The arrangement of shrubs naturally varies according to the purpose which they are to fulfill. If they are to serve as individual specimens in the rock garden, clearly no "arrangement" is required. If planted in groups to form a background or shelter, it is usually desirable that several plants of a kind should be placed together; though even here full space should be allowed for each individual plant to develop. This grouping together of, say, three to half a dozen specimens, is not only more effective than scattering single plants about indiscriminately, but it makes it easier to give each group of shrubs the special soil in the rock gardens in which they thrive best. (For soils suitable to each species, the fact that we can have a continued sequence of bloom from flowering shrubs almost all through the year, provided they are carefully selected, is often overlooked.
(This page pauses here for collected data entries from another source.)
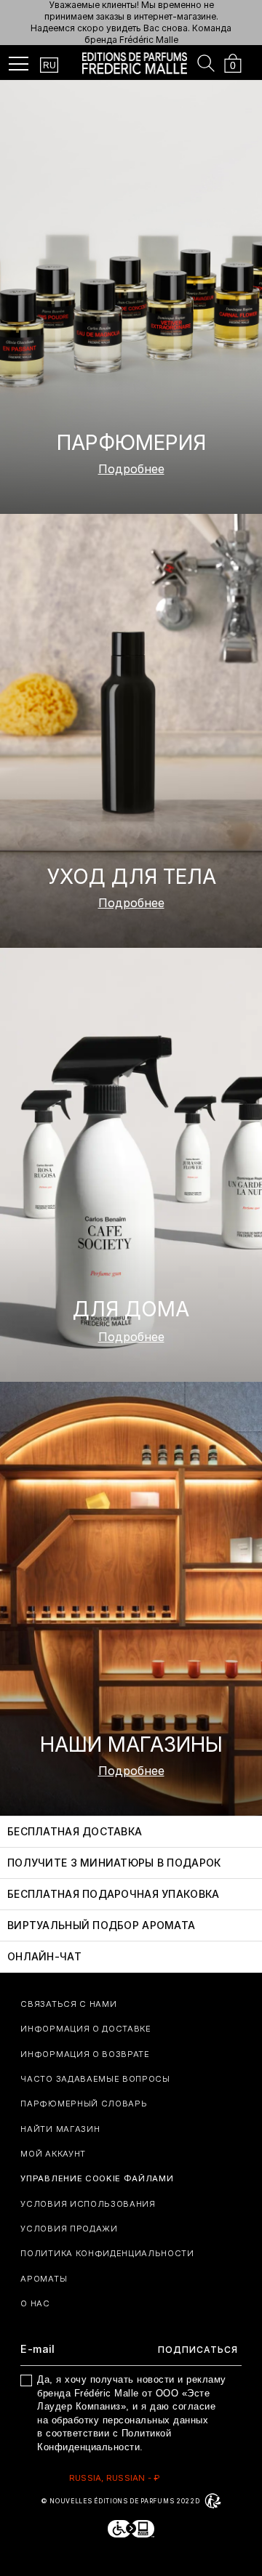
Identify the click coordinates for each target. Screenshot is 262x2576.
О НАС (34, 2303)
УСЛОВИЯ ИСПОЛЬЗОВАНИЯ (87, 2204)
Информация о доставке (85, 2029)
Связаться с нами (68, 2004)
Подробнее (131, 469)
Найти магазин (60, 2129)
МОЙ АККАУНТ (53, 2154)
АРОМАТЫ (43, 2279)
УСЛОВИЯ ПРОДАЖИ (68, 2228)
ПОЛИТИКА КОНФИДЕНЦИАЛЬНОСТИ (107, 2253)
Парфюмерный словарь (83, 2103)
It is necessary, therefore, to select shrubs not only for the colour of their flowers, their suitability for their situation, but also for the time of year at which they flower. Care must be taken that specimens whose colours clash and which bloom simultaneously are not placed together. Associate shrubs whose blooms harmonize in colour and time of flowering, and allow the blooms of the specimens in flower to be set off and enhanced by the foliage of shrubs whose flowers are over or still to come. The stronger-growers must be kept in check by periodical pruning or they may overpower the more beautiful but perhaps less vigorous plants. When planting shrubs as backgrounds, too great a regularity is to be avoided, and care must be taken to see that they do not present a straight, forbidding line. Rather should they afford projections and bays: now running forward into the rock garden, now forming sheltered recesses in which plants may find welcome shade and protection. During the summer the soil round the shrubs should be kept well hoed and should be forked over each winter, except in the case of Rhododendrons, Azaleas, etc., these requiring a mulching of well-rotted leaves or peat. Where a shrub is seen to be doing badly or to be exhausted, well-decayed manure should be thoroughly worked into the soil round the roots.